Bitcoin has nullified its summer growth, regaining positions achieved during Wall Street euphoria and a surge in institutional purchases, Bloomberg reports, writes UNN.
Details
On Tuesday, the cryptocurrency's price fell by 7.4% to $96,794 in New York trading, dropping below $100,000 for the first time since June. This is more than 20% below the record high reached a month ago, which corresponds to a bear market in stocks. Ether fell by 15%, and several so-called altcoins showed a similar decline, resulting in losses of more than 50% this year for many less traded and less liquid tokens.
The turning point came in October, when a powerful wave of liquidations wiped out billions of dollars covering bullish positions. Since then, traders have been cautious. Open interest in Bitcoin futures remains significantly below pre-crisis levels, and even though funding costs are becoming favorable, few are willing to return to trading. As a result, Bitcoin has grown by less than 10% this year, lagging behind stocks and again failing to meet expectations as a portfolio hedging tool.
"Bitcoin's fall to June lows reflects a market structure that is still struggling with psychological tension after the massive liquidation in October, which fundamentally changed how participants interact with the prevailing downtrend," said Chris Newhouse, research director at Ergonia.
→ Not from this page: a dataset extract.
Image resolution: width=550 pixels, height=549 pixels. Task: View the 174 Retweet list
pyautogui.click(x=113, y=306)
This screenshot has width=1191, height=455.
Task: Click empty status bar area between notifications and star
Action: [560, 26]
As the publication writes, let's call it a sell-off without much confidence. According to data previously collected by Coinglass, the total amount of liquidations - both long and short - on Tuesday was a modest $1 billion. This is a significant decrease compared to the record high of $19 billion recorded on October 10.
Meanwhile, options traders have built up significant reserves against further declines: according to Coinbase-owned cryptocurrency exchange Deribit, put contracts expiring at the end of November with a strike price of $80,000 are in highest demand.
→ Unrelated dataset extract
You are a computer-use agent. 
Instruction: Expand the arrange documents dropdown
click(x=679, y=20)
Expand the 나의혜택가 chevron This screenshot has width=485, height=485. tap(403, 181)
Bitcoin's decline reflects a reversal in the dynamics of promising technology stocks this week: shares of companies like Palantir and Nvidia fell amid renewed doubts about overvaluation. Bitcoin, often seen as an indicator of speculative momentum, is once again in sync with investor sentiment.
On Wednesday, Bitcoin recovered slightly in early Asian trading, adding 1.6%. As of 8:27 AM in Singapore, it was trading at $101,130, while other tokens narrowed their losses.
Cryptocurrencies face other obstacles, including outflows from exchange-traded funds (ETFs) and concerns about potential selling by companies engaged in digital asset treasury operations.
Over the past month, there have been outflows from both spot Bitcoin and Ethereum ETFs, indicating a weakening of investor demand after active growth earlier this year. And although it is still early November, the trend is currently purely negative, indicating a pause in the sector's development, the publication writes.
"While the long-term trend remains clearly bearish, the scale of October's liquidations has prevented traders from confidently holding short positions, leaving the market dominated by tactical short-term trades based on momentum rather than targeted trades," Newhouse said.
Bitcoin hits two-week low amid declining risk appetite after crash04.11.25, 11:17 • 2545 views
Recall
Earlier, fintech expert and co-founder of Concord Fintech Solutions Olena Sosedka warned that after the rapid growth in cryptocurrency value that occurred in September - early October, Bitcoin would enter a "breathing" phase. "Obviously, Bitcoin will fluctuate in the coming weeks," the fintech expert predicted.
At the same time, according to her, if inflows into ETFs (investment funds that allow large players to buy Bitcoin through traditional exchanges) remain at the current level, new records are only a matter of time.
However, Olena Sosedka warned that a sharp slowdown in institutional interest or a change in Fed policy could provoke a 10-15% correction in the coin's value.
"The market is very emotional right now, so it's important not to chase a high price, but to act strategically and gradually, with a cool head," advises the fintech expert.